Für seine speziellen Fischernetze ist Cochin berühmt.
Sie werden abgesenkt und nach ein paar Stunden wieder hochgezogen. Dann sind sie voller Fische. So sagt man.
Jaja, Pflanzenportraitisten (??) haben es oft schwer. Ich hocke im Matsch der Wasserhyazinthe, einer aus Südamerika oder Südafrika eingeschleppten Blume, die mittels Blasen im Stengel auf dem Wasser schwimmt und schön lila blüht. Sie wuchert alles voll und zu und über und ist eine rechte Plage.

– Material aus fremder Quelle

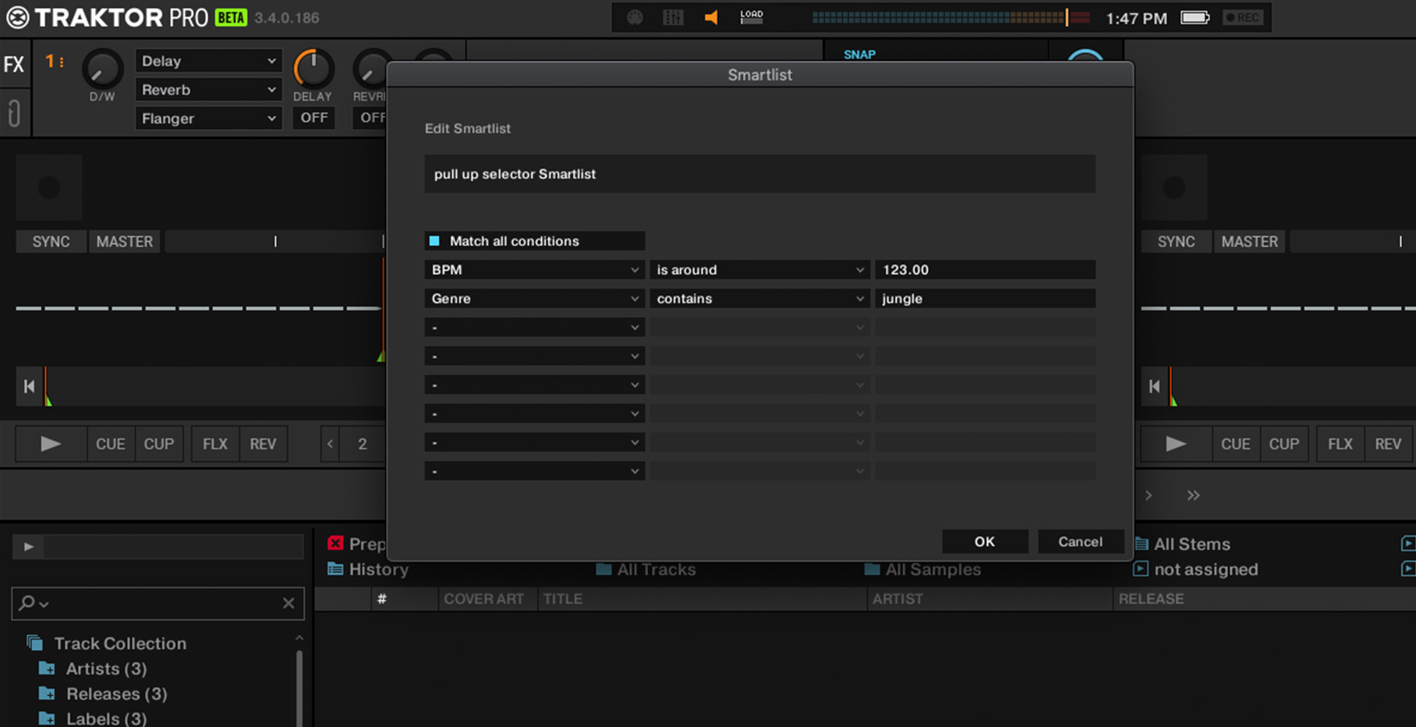Cancel the Smartlist dialog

Katakali. Das ist eine traditionelle Form des Tanztheaters. Die Männer werden bis zur Unkenntlichkeit geschminkt und geschmückt. Guckt mal genau, wie der in die Kamera gestarrt hat! Ein schöner Mann, nicht wahr.

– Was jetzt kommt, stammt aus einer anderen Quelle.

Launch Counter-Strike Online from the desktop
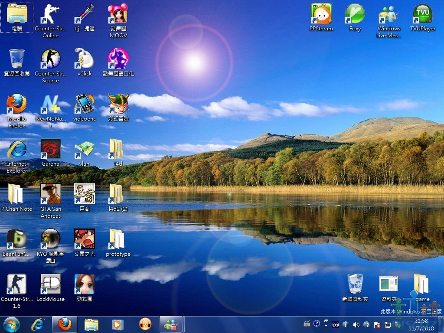The image size is (444, 333). (x=50, y=14)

Beim Tanz. Der mit dem grünen Gesicht ist der Schöne vom Foto oben. Er stellt Krishna dar, der sich in die schöne - weiß nicht mehr - verliebt. Diese wird auch von einem Mann dargestellt. Frauen machen nicht mit. Früher war diese Form des Theaters nur den Reichen vorbehalten. Heute sind Touris an diese Stelle getreten.

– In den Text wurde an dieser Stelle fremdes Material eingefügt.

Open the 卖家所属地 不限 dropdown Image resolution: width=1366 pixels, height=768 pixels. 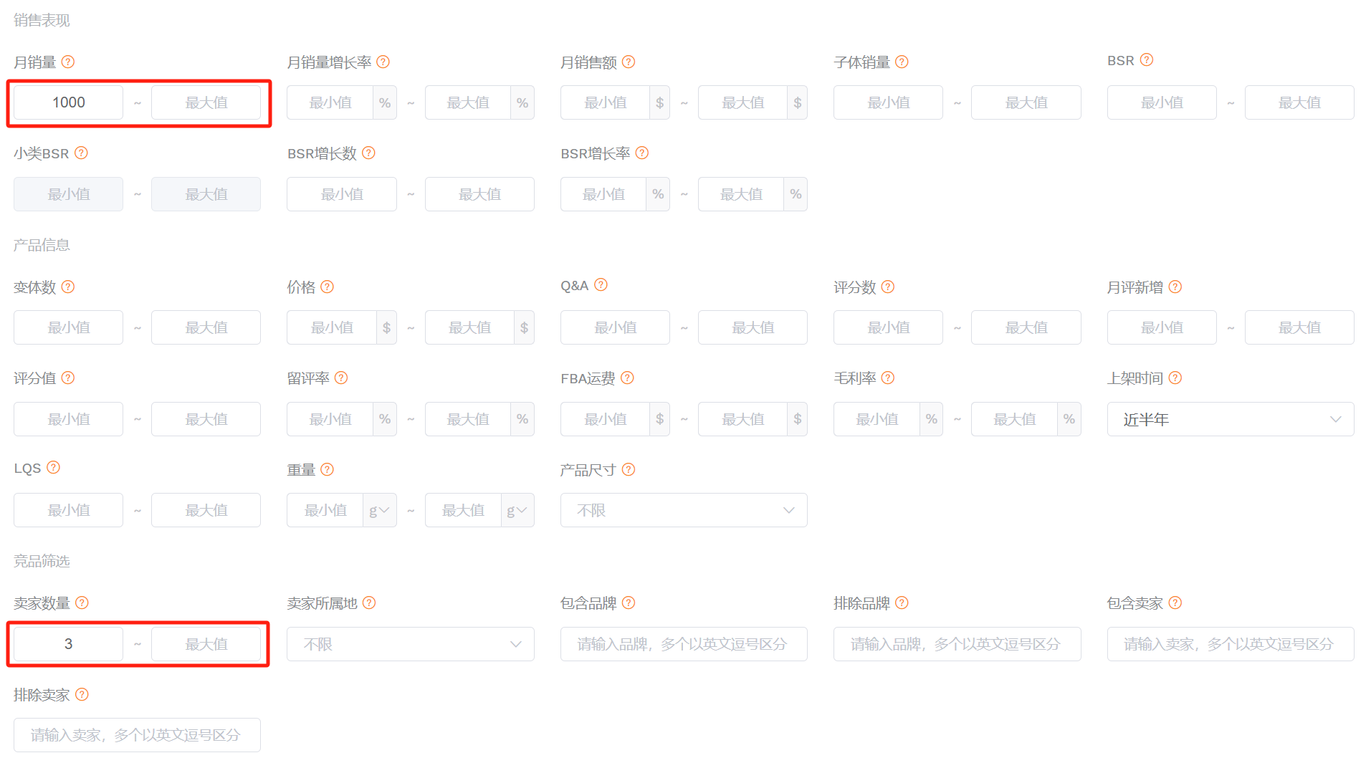click(411, 644)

Hier Krishna mit einer anderen weiblichen mythologischen Gestalt. Wenn ich wieder auf die Namen komme, sage ich sie Euch. Wer kann mir weiter helfen? Sie tun sich vor dem Tanz Tropfen in die Augen, die ihre Augäpfel rot färben. Zum Fürchten sehen sie dann aus!
In einem solchen Boot machten wir eine Backwatertour mit, auf Thomas' Wunsch, zu Ehren seines Geburtstages. Überall grüner Palmenwald, kaum ein Ort, der nicht überwuchert wäre.
Lautlos gleitet man durch die Kanäle, nur der Stab des Bootsführers plätschert leise. Die Anwohner bauen Kokospalmen an und verbrennen die Flußmuscheln zu Muschelkalk.
Auch die Einheimischen nutzen die Kanäle als Vekehrsader. Anders kann man sich dort gar nicht fortbewegen.